=== How to complete this task ===
Among the lines of data below, reproduce only those from the one with "city trip (196, 331)" through the one with "La Chatelaine (79, 1306)", exactly as they stand, both ends included.

=== Information shown ===
===============

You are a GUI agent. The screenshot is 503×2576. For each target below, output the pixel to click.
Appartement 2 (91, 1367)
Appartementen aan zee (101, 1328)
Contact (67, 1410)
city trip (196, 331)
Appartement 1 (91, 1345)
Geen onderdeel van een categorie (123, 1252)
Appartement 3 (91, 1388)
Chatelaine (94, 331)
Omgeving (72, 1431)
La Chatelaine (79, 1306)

===============

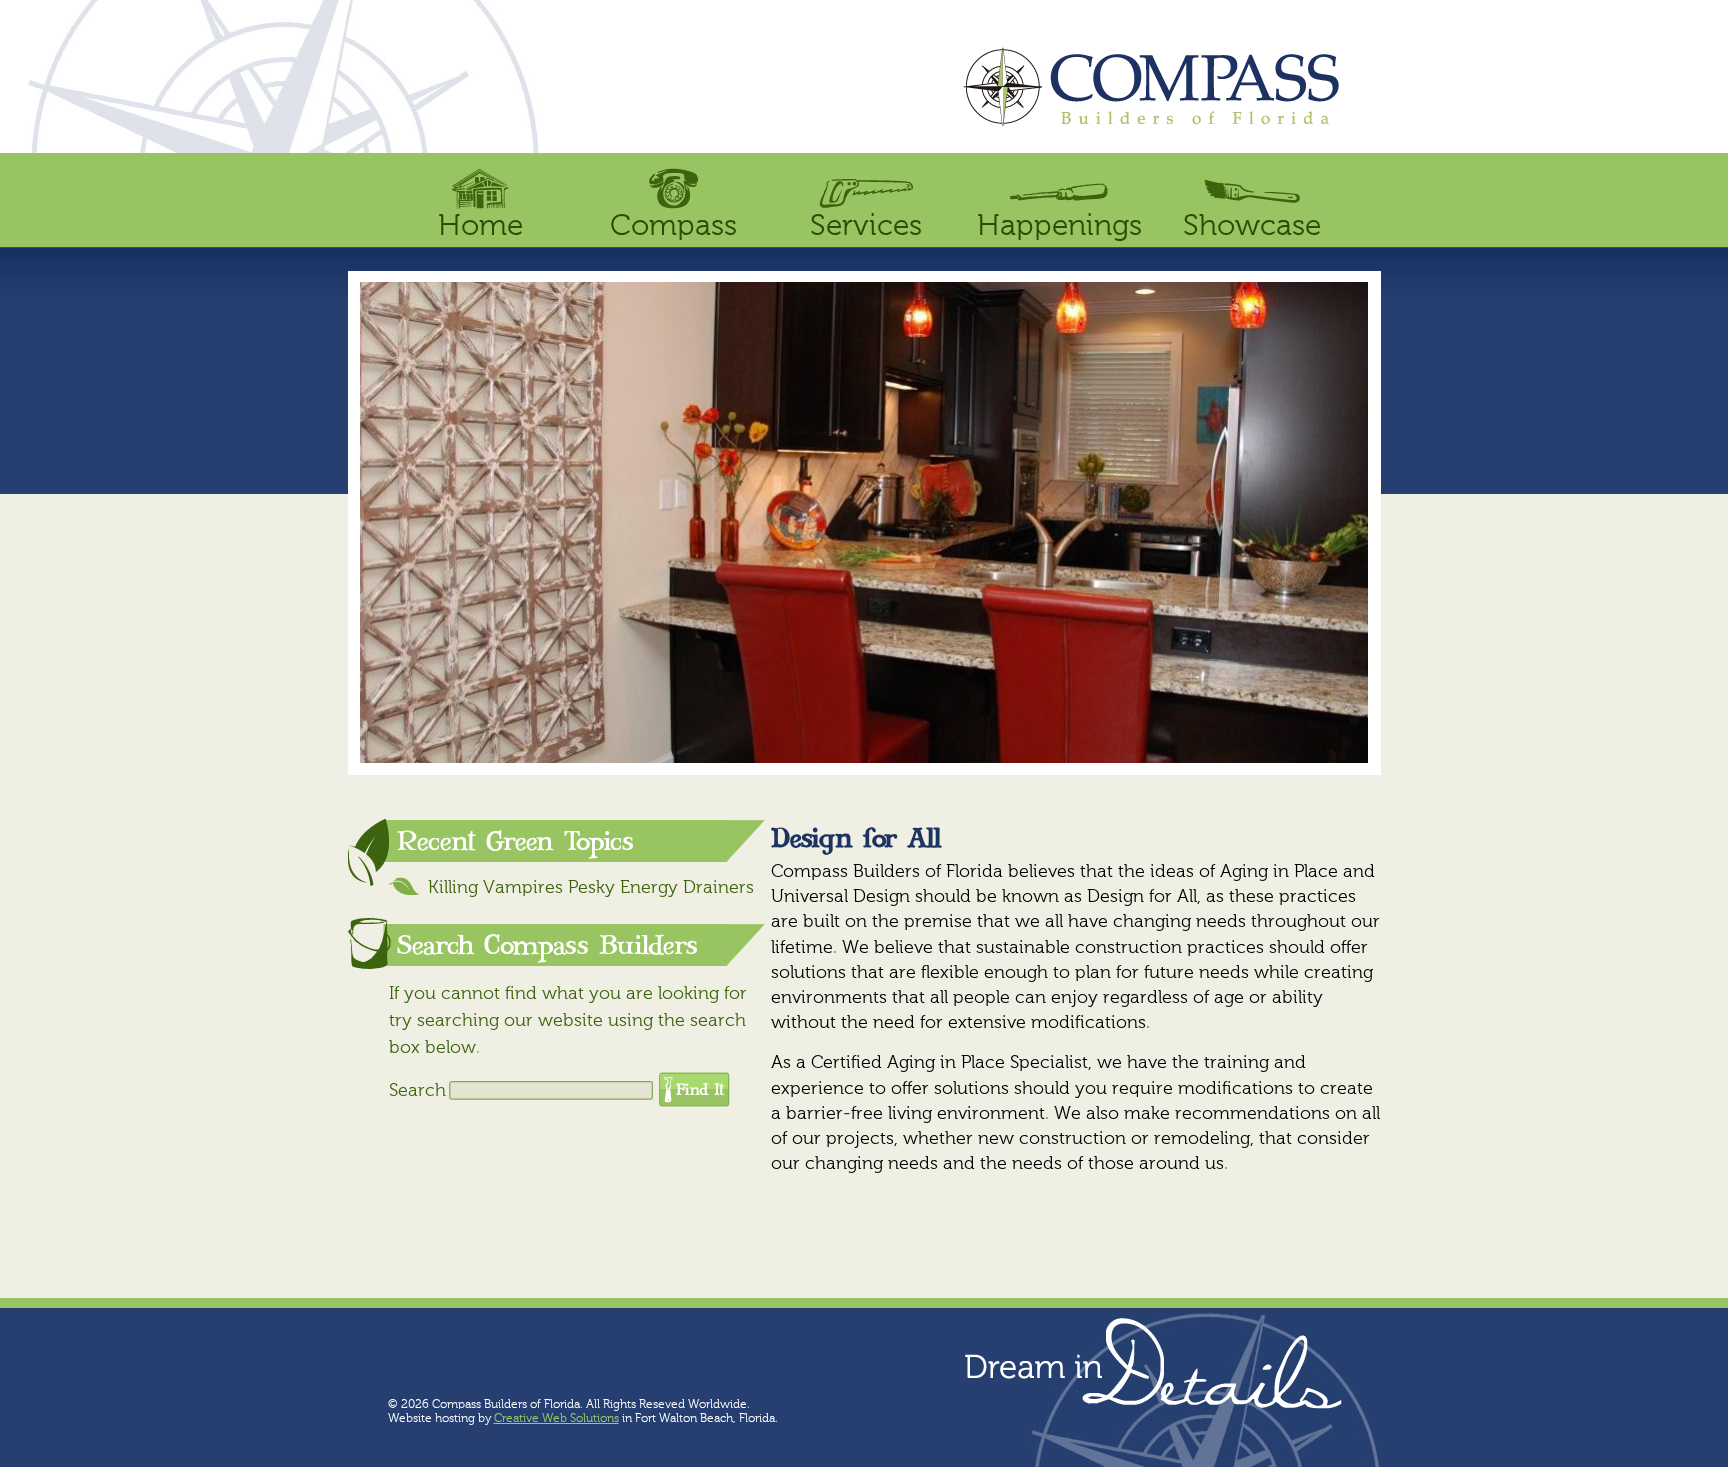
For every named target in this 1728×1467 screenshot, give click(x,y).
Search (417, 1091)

===============

=== Exercise solution ===
city trip (196, 331)
Appartement 1 (91, 1345)
Geen onderdeel van een categorie (123, 1252)
Appartement 3 (91, 1388)
Chatelaine (94, 331)
Omgeving (72, 1431)
La Chatelaine (79, 1306)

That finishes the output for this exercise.